#### LINHAS ####

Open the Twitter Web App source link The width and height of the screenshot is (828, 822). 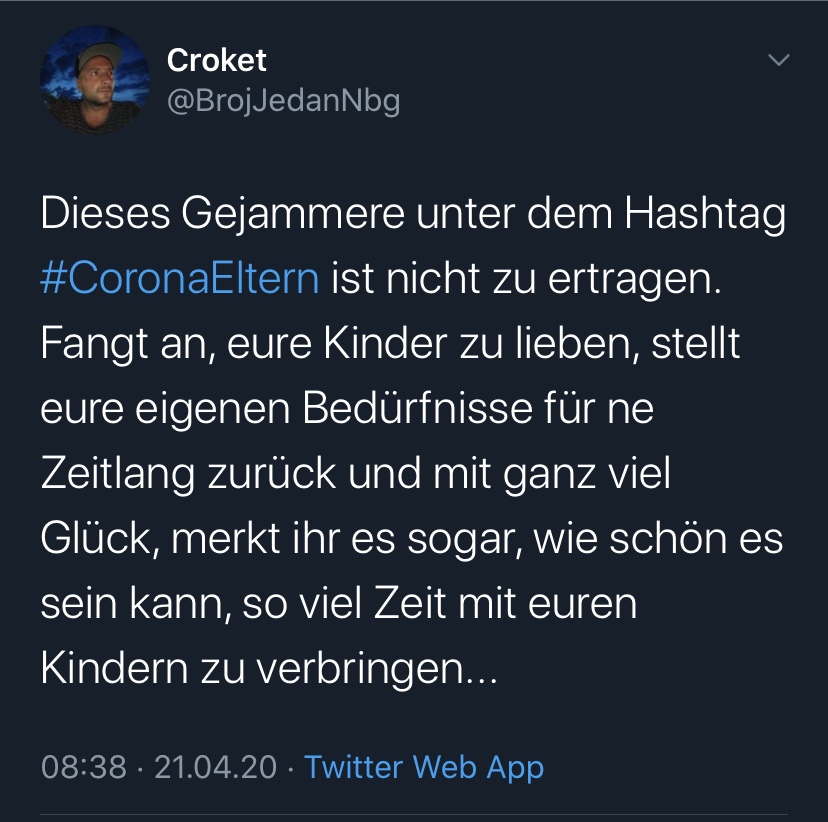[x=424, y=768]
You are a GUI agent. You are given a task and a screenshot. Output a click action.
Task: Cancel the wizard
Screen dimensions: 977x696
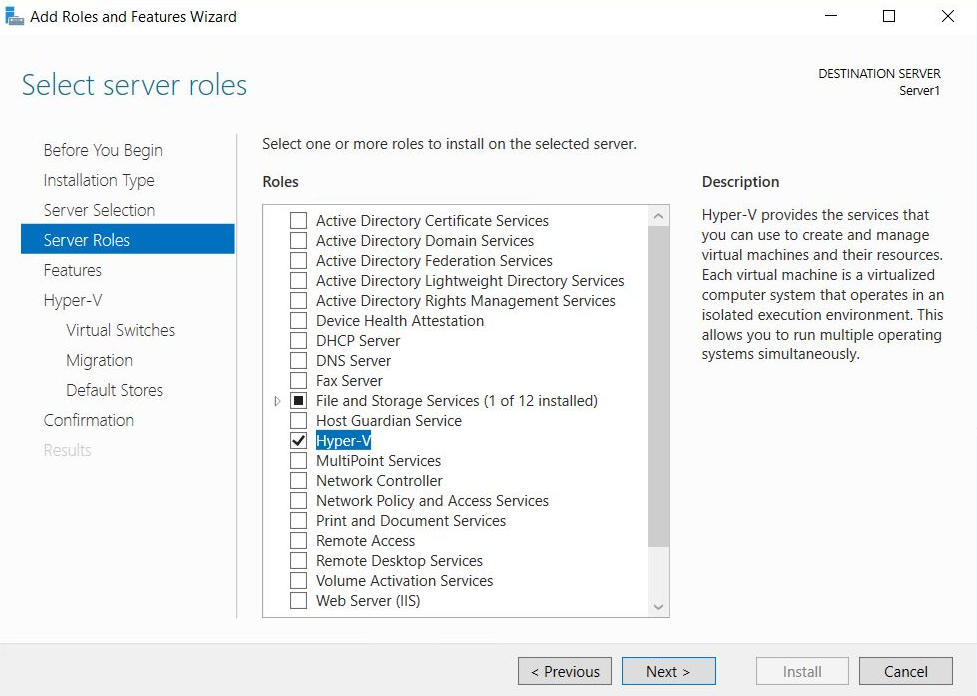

####
#### LINHAS ####

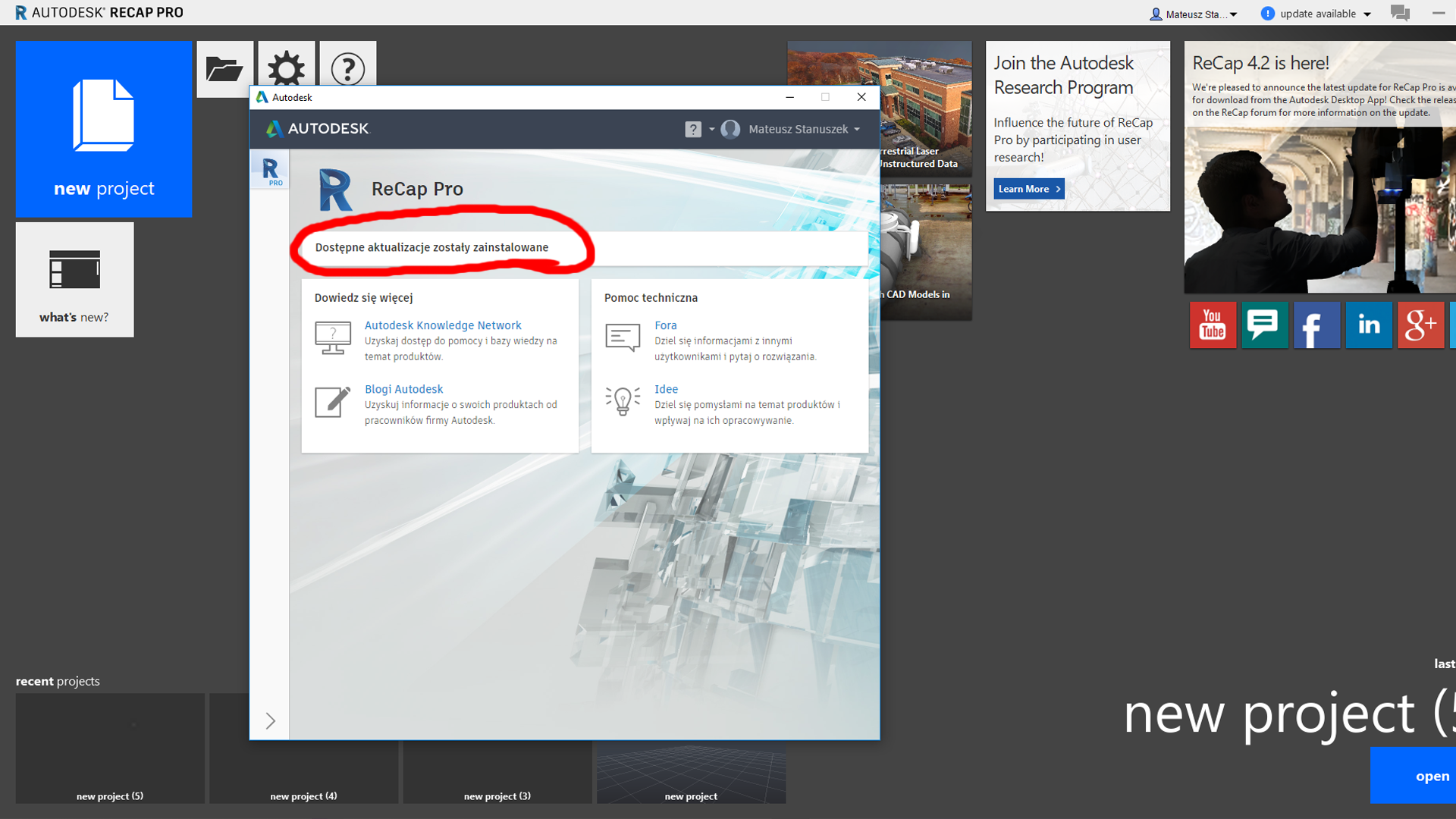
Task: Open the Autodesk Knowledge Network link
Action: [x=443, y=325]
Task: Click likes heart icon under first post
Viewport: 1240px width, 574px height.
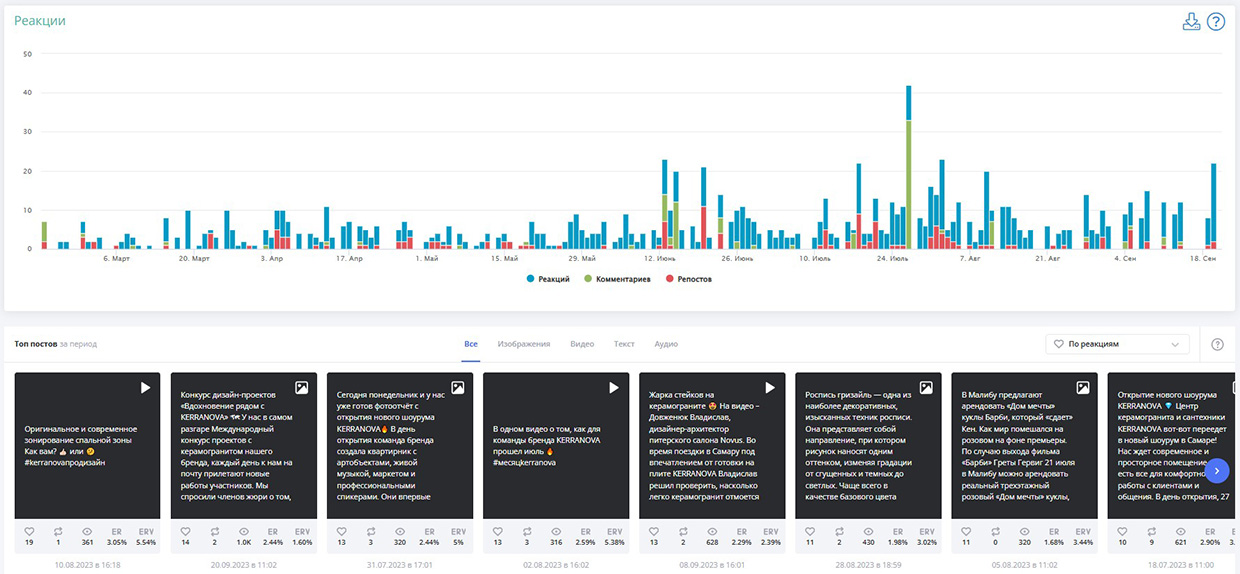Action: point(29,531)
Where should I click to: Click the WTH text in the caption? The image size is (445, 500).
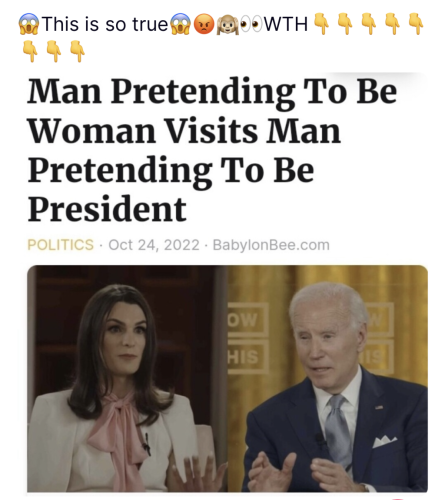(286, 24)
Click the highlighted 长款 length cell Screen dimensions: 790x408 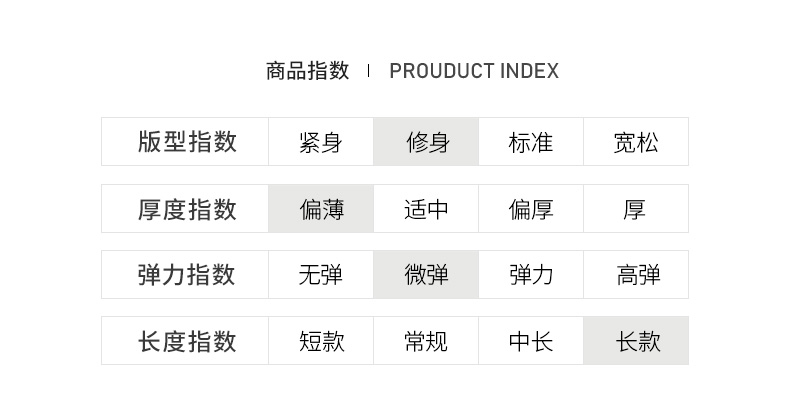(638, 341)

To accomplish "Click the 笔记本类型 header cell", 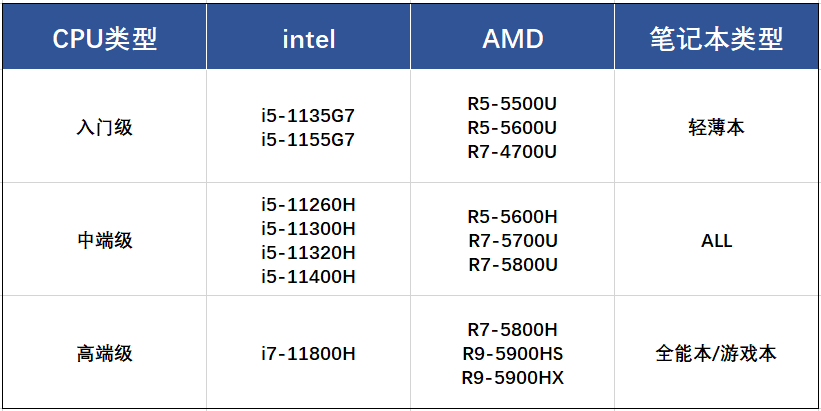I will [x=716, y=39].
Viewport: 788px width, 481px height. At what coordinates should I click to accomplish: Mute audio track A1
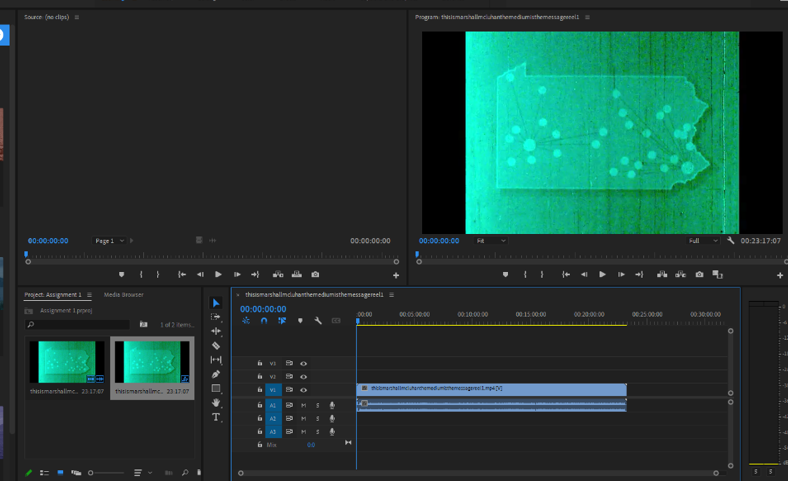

####
#### LINHAS ####

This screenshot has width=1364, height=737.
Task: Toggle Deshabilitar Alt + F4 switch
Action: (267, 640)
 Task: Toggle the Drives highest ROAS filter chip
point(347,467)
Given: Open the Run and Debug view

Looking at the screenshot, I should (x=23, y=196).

####

O QUE SE ESPERA: Você pode reproduzir palavra por palavra as linhas que começam naquela que contém "Task: Toggle the" e seguem até aquela que contém "Looking at the", incluindo as duas?

RESPOSTA:
 Task: Toggle the Drives highest ROAS filter chip
point(347,467)
Given: Open the Run and Debug view

Looking at the screenshot, I should (x=23, y=196).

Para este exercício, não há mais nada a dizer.